Dans le même temps, leurs inquiétudes quant à l'avenir de la démocratie israélienne trahissent leur propre surdité à la peur, à la frustration et à la privation de leurs droits vécues par une grande partie de la population israélienne durant les trois dernières décennies. Les inquiétudes concernant certains détails des réformes proposées ne peuvent être une excuse pour maintenir un système de gouvernement par des juges qui n'a jamais été adopté par le peuple et sur lequel il n’a même jamais été consulté.
De plus, les critiques des réformes devraient se demander si le système actuel serait aussi attrayant si la situation était inversée, avec une Knesset dominée par des progressistes et une Cour penchant à droite et invalidant les mesures progressistes (ainsi par exemple, maintenant que la Cour suprême des États-Unis est composée d'une majorité de juges conservateurs nommés à vie, beaucoup de gens de gauche aux États-Unis demandent des restrictions au pouvoir de la Cour).

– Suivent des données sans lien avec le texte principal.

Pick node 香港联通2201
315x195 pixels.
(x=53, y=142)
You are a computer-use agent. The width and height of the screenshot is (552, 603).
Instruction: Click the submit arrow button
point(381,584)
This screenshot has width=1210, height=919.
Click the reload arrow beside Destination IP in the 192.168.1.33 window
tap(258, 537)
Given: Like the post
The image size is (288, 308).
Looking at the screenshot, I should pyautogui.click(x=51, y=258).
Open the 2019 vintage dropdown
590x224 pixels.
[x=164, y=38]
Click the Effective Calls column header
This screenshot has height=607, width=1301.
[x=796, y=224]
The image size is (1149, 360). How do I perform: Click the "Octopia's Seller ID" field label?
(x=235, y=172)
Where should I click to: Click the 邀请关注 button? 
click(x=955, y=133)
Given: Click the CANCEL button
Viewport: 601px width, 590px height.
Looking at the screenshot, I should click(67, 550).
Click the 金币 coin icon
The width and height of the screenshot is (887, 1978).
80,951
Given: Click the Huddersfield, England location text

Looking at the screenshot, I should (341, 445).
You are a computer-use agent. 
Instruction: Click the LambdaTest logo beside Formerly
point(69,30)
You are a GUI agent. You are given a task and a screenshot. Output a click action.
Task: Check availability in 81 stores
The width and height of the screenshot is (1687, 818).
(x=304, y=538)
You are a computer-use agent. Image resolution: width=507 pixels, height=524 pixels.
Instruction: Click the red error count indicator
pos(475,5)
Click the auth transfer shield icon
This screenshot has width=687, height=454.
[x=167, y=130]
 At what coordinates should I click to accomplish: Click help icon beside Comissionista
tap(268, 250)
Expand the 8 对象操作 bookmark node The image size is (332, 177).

Quant aux scénarios cauchemardesques sur l'annulation d'élections ou l'annulation des droits des minorités, ils cherchent à empêcher les contestations de la tyrannie réelle et actuelle de la Cour en faisant appel à de futures tyrannies imaginaires. Malgré toute son indiscipline, aucune Knesset n'a jamais suggéré quoi que ce soit comme l'annulation d'élections. Israël a survécu avant la révolution judiciaire d'Aharon Barak dans les années 1990, avec des gouvernements aussi homogènes idéologiquement que celui de Netanyahu et personne ne doutait qu'il s'agissait d'une démocratie.
D'un autre côté, les juristes de la Cour suprême d'Israël revendiquent le pouvoir de suspendre un Premier ministre en exercice et envisagent en effet de prendre une telle mesure contre Netanyahu en ce moment, annulant ainsi le résultat de l'élection.
Des millions de personnes de la droite politique (et de nombreux centristes également) crient depuis des années à l'usurpation du pouvoir par la Cour et ses soutiens du barreau. Mais ils n'ont jamais pensé à essayer de mettre en danger l'économie et la sécurité du pays pour obtenir ce qu'ils voulaient.
Maintenant, les partisans de la « juristocratie » font exactement cela. Ils créent une tempête d'instabilité, arrêtant le trafic et même, dans certains cas, ne se présentant pas au service de réserve militaire, pour créer une crise à court terme qu'ils invoquent à leur tour comme une nouvelle raison de préserver le statu quo. (...)
Si les manifestations actuelles parviennent à faire dérailler les réformes, la Cour et la classe professionnelle qui en bénéficient, triomphantes, exerceront leur pouvoir incontrôlé encore plus capricieusement qu'auparavant, entraînant une privation fondamentale de pans entiers de la société et, à terme, l'éruption d'une crise plus profonde que l'actuelle.
Moshe Koppel est président du Kohelet Policy Forum et professeur émérite d'informatique à l'Université Bar Ilan. Eugene Kontorovich, chercheur à Kohelet, est professeur de droit constitutionnel à la faculté de droit Scalia de l'Université George Mason.